>> begin Selected excerpt

# Product Photography Startup



## Oceanblue140 (Mar 5, 2008)

Can anyone give me some advice on how find clients for a Product Photography sideline of my business. I know that much of this business goes thru Graphic Designers these days, do manufacturers even look at advertisments from product shooters.


----------



## eravedesigns (Mar 5, 2008)

If you are trying to get big serious clients almost all of them work through agents. These agents are the ones that go out and find art work and creative stuff to use for advertisements and such. I would assume that product photography also goes through an agent so try finding some agents in your area that handle that type of advertising.


----------



## D-50 (Mar 6, 2008)

If your looking to do work for Coca-Cola or McDonalds or any other lage corporation eravedesigns is right, however there are many smaller companies who need product shots done, and honestly if you do not have a good product portfolio there is no way Coke or McDs would look in your direction.  Start advertising in local papers, send mailers out to companies that would need product photography and be sure to follow up with a call.  There are plenty of avenues you just need to be persistant and creative.  I was recently doing some research on jewlery photography for a shoot I am doing.  I came accross a very high end Jewlery Retailer with pieces going for up to $100,000.  The photos they have on their website are absolutely horrible, I plan on contacting them to reshoot their products, I couldn't believe a high end store like this would have such sub-par photos.

>> end Selected excerpt
>> begin Supplied material

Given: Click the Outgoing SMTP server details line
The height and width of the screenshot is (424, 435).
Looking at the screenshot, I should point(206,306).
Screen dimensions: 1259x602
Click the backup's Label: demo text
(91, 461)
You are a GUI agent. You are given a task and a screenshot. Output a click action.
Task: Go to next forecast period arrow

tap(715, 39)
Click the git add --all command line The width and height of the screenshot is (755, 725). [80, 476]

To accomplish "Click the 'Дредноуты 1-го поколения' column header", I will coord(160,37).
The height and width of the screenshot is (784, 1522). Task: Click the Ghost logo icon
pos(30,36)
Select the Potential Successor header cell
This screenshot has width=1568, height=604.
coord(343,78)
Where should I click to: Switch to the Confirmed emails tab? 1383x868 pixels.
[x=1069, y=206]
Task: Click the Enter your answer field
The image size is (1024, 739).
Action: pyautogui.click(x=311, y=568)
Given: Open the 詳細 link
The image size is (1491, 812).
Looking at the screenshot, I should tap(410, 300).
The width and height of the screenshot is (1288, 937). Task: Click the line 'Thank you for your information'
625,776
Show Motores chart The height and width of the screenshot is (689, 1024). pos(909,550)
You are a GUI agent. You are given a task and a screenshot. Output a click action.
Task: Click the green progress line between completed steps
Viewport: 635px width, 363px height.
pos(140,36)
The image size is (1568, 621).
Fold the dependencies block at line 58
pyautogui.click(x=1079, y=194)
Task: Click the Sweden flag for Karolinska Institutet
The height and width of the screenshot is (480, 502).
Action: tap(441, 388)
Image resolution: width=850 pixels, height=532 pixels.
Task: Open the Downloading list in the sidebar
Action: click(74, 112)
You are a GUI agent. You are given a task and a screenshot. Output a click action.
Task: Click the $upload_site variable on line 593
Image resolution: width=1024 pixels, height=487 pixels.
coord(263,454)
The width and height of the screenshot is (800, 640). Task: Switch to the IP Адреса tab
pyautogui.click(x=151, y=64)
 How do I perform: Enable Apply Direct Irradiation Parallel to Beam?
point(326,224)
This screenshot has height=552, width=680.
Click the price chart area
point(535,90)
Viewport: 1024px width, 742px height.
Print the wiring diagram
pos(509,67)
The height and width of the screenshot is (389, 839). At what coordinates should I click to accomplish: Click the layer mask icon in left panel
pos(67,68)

>> end Supplied material

_Exercise_:
Reproduce word for word the passage of the forum thread on product photography starting at "Can anyone give" and ending at "eravedesigns (Mar 5, 2008)". The data is not required for this exercise.

_The output_:
Can anyone give me some advice on how find clients for a Product Photography sideline of my business. I know that much of this business goes thru Graphic Designers these days, do manufacturers even look at advertisments from product shooters.


----------



## eravedesigns (Mar 5, 2008)